Reproduce the records verbatim, beginning with the line that contains "Task: Click the Furniture legend swatch" and continuing through the end of the records. Omit the pictures from your reproduction.

Data on locating visible targets:
-- START --

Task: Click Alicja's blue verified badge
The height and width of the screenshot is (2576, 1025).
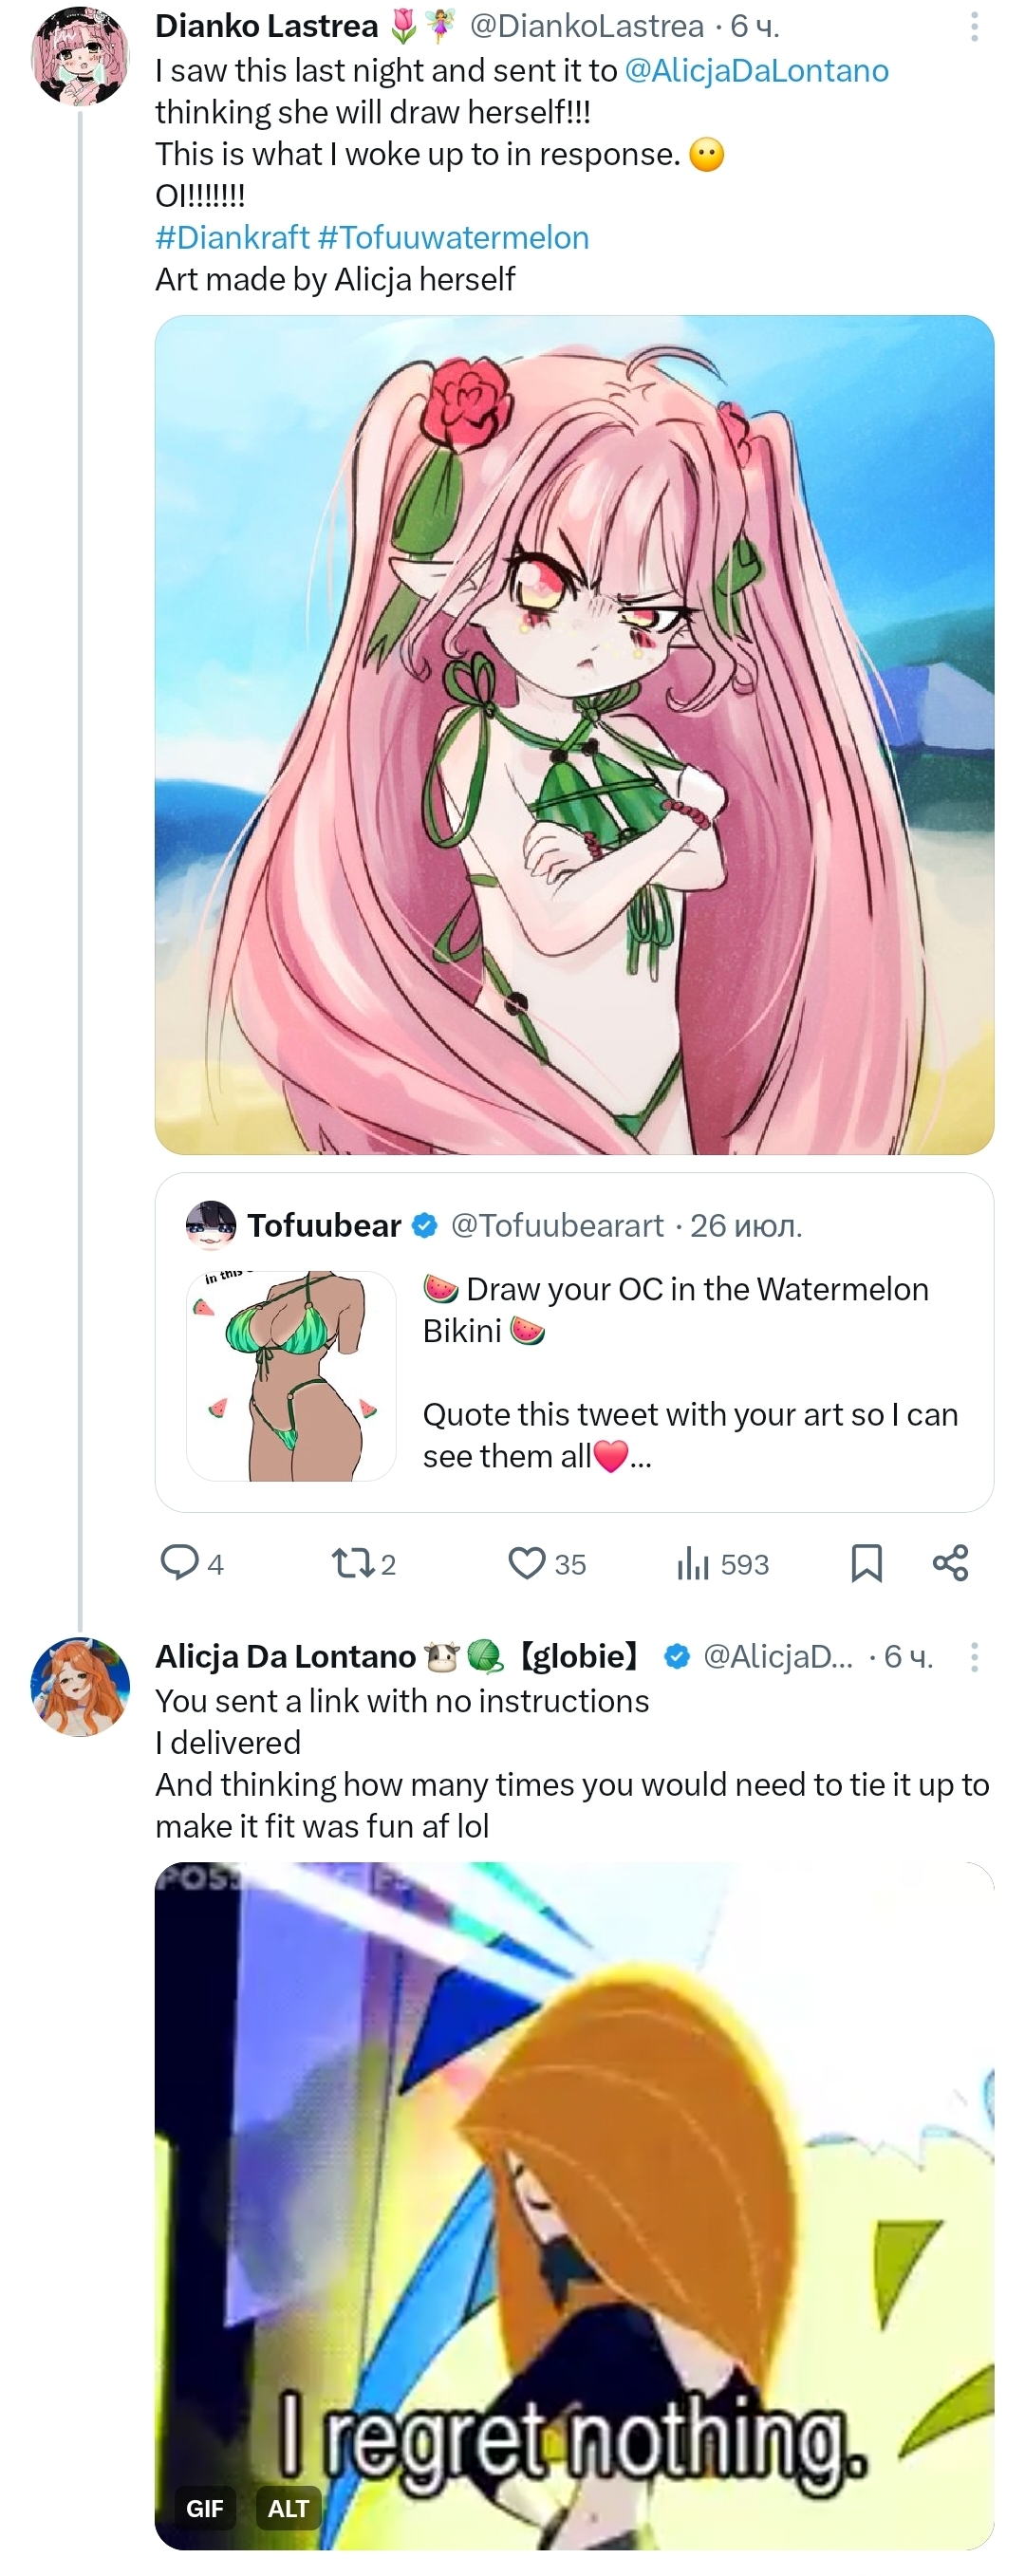Action: point(677,1657)
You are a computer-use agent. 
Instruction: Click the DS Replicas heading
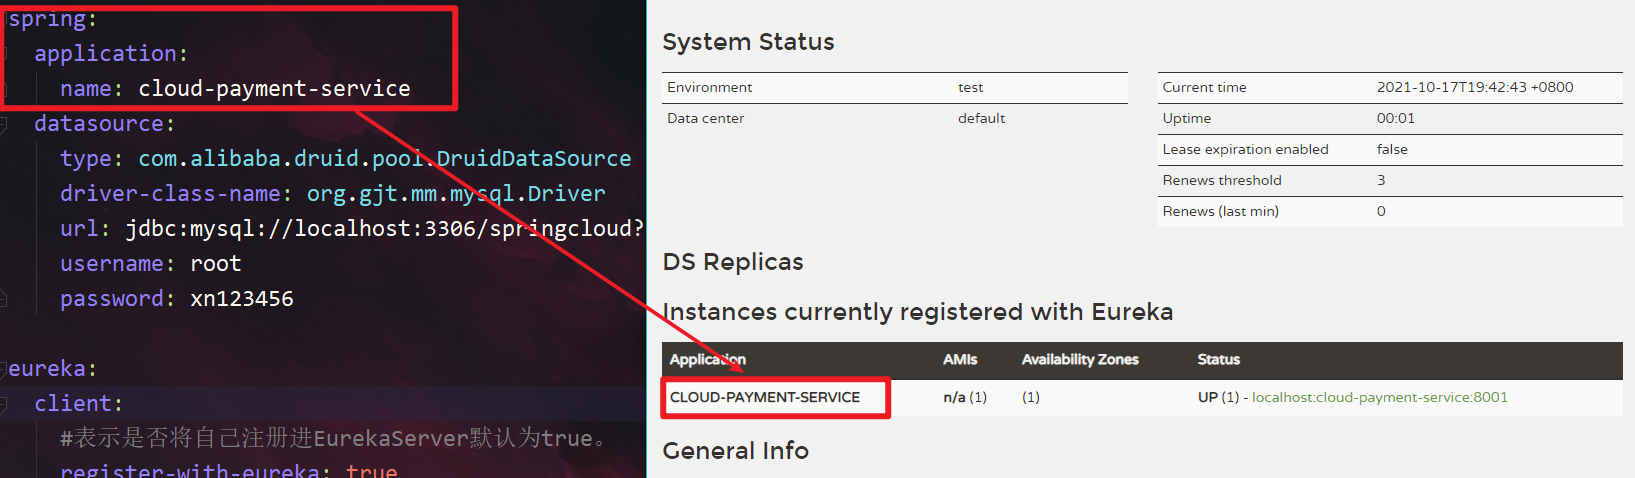733,262
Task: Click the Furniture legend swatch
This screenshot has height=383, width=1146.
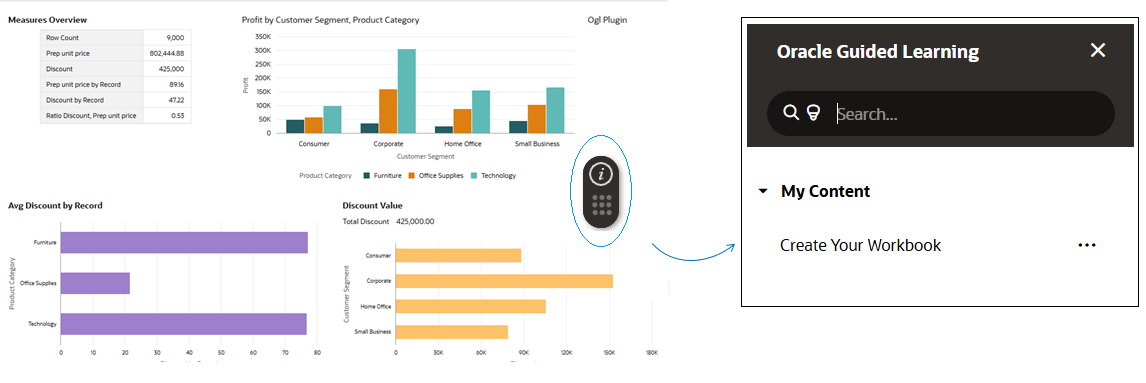Action: [368, 175]
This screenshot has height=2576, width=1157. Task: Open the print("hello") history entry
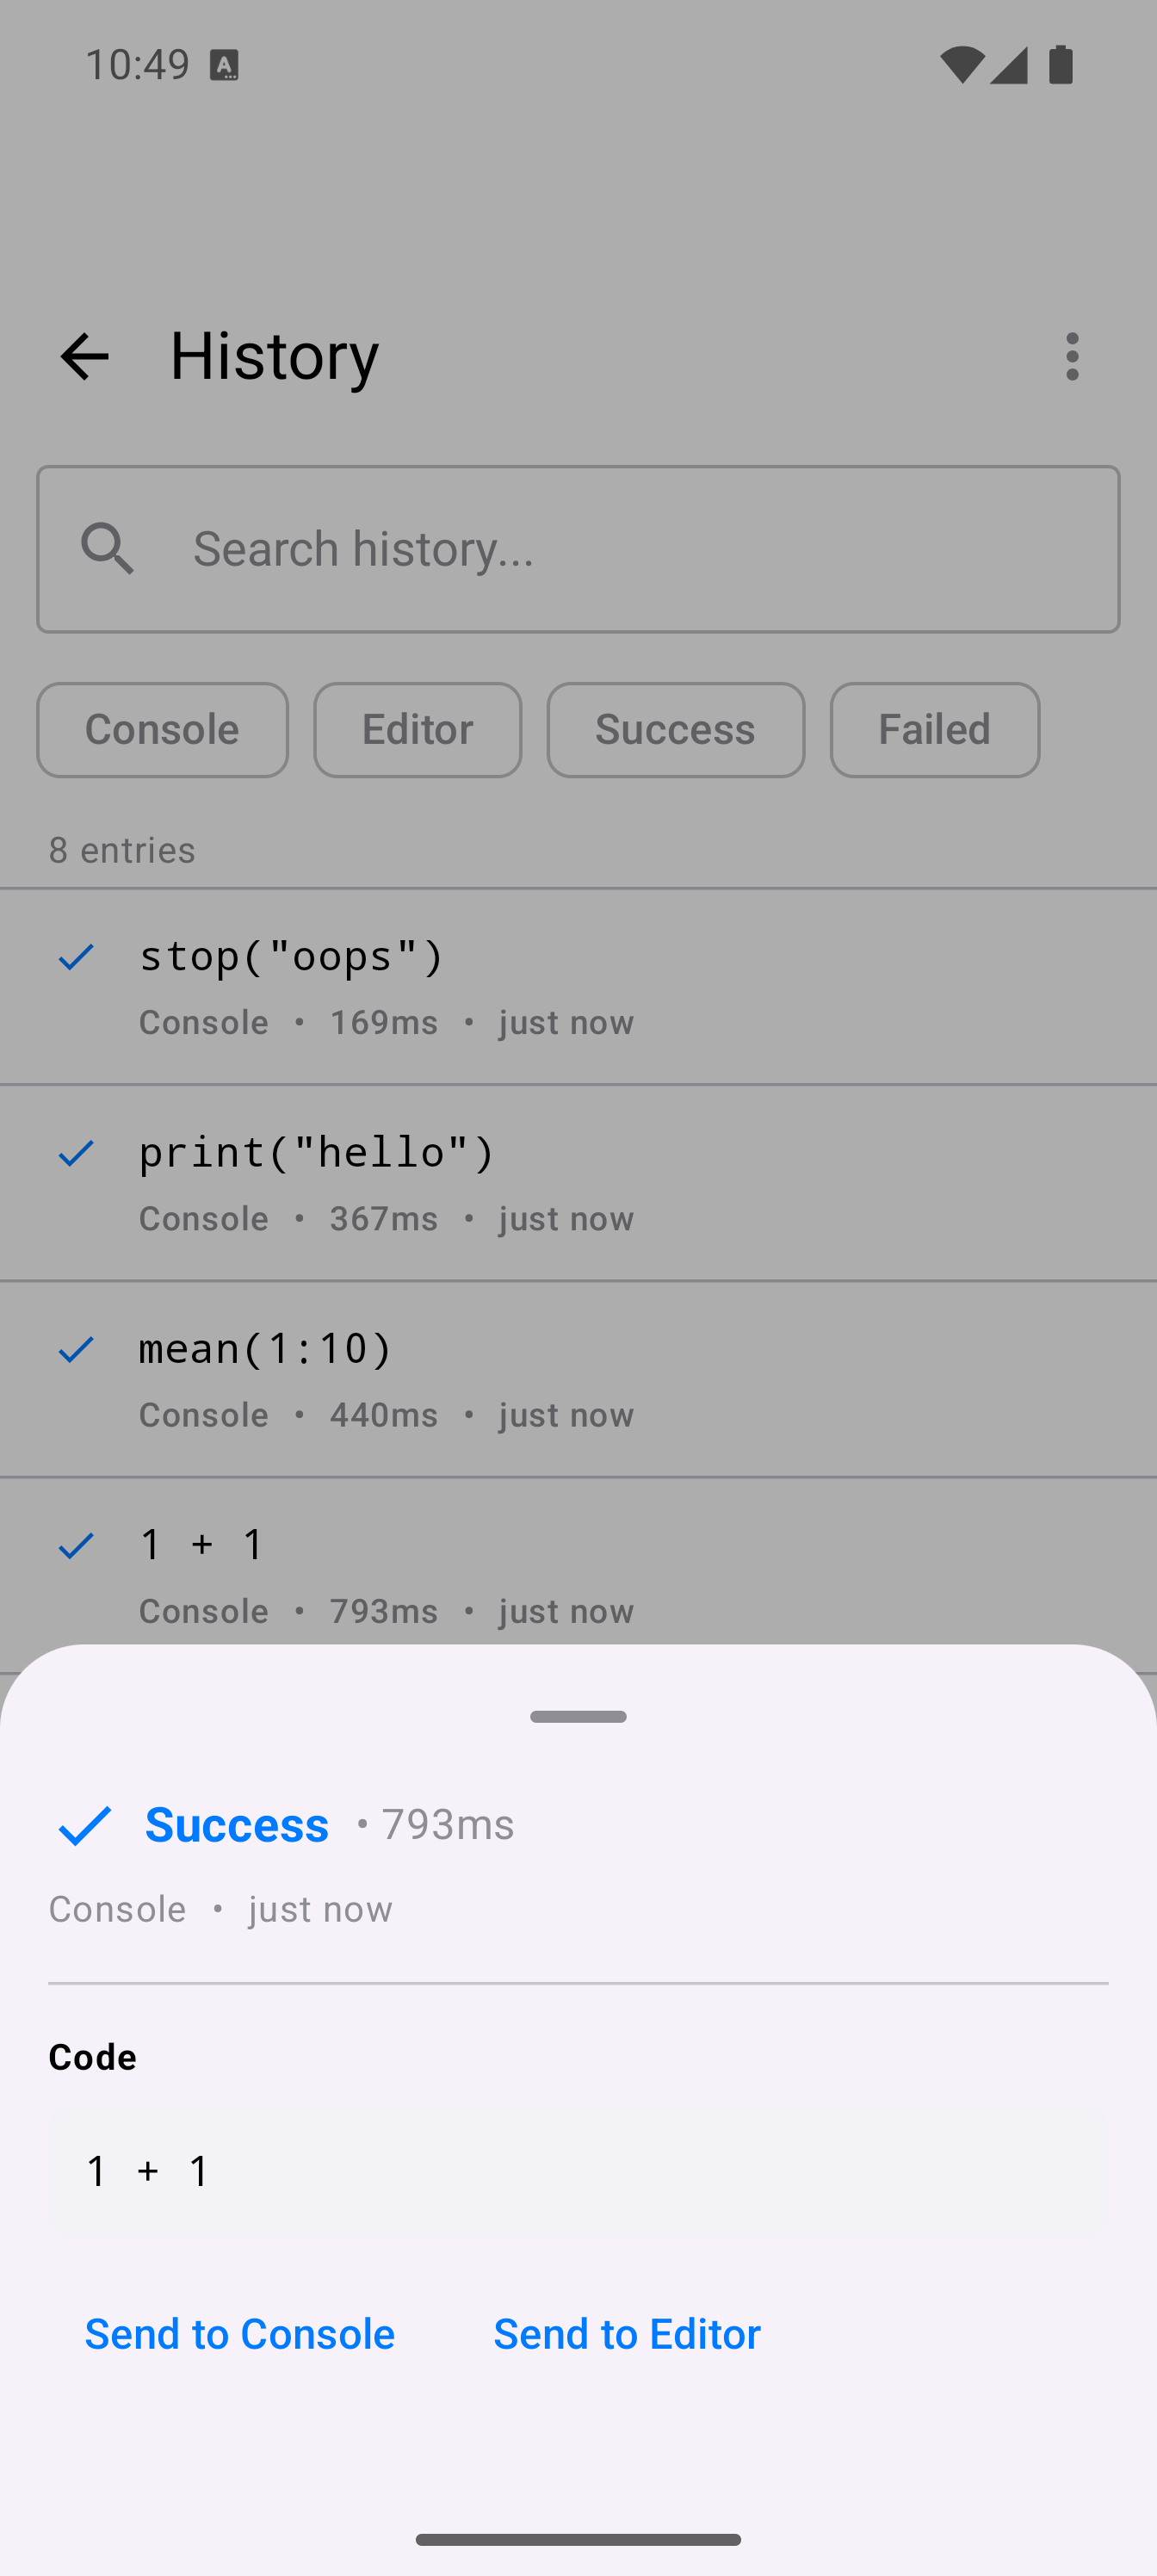(600, 1182)
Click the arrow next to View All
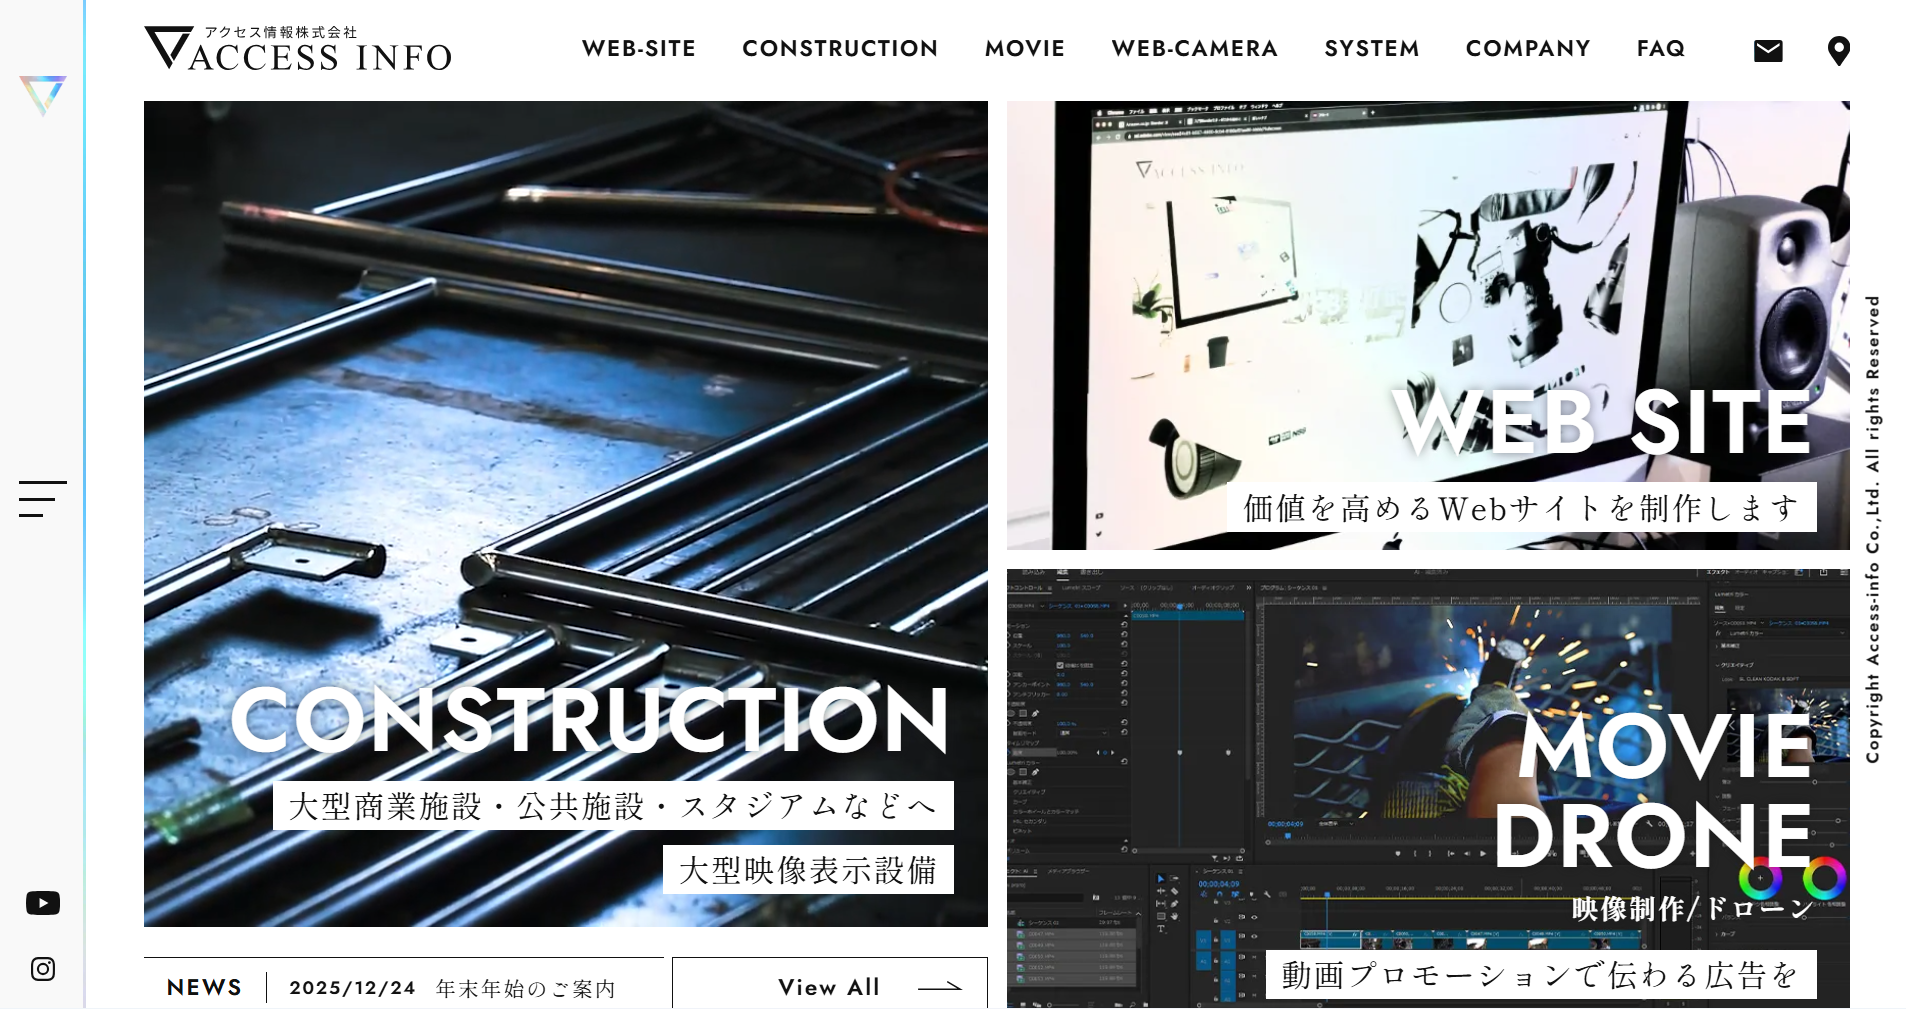The height and width of the screenshot is (1009, 1906). point(939,987)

-- END --

§ **SOLVED PROBLEM**:
Task: Click the Furniture legend swatch
This screenshot has height=383, width=1146.
Action: [368, 175]
This screenshot has height=2576, width=1157. Task: Open the print("hello") history entry
(600, 1182)
Click the arrow next to View All
The height and width of the screenshot is (1009, 1906). point(939,987)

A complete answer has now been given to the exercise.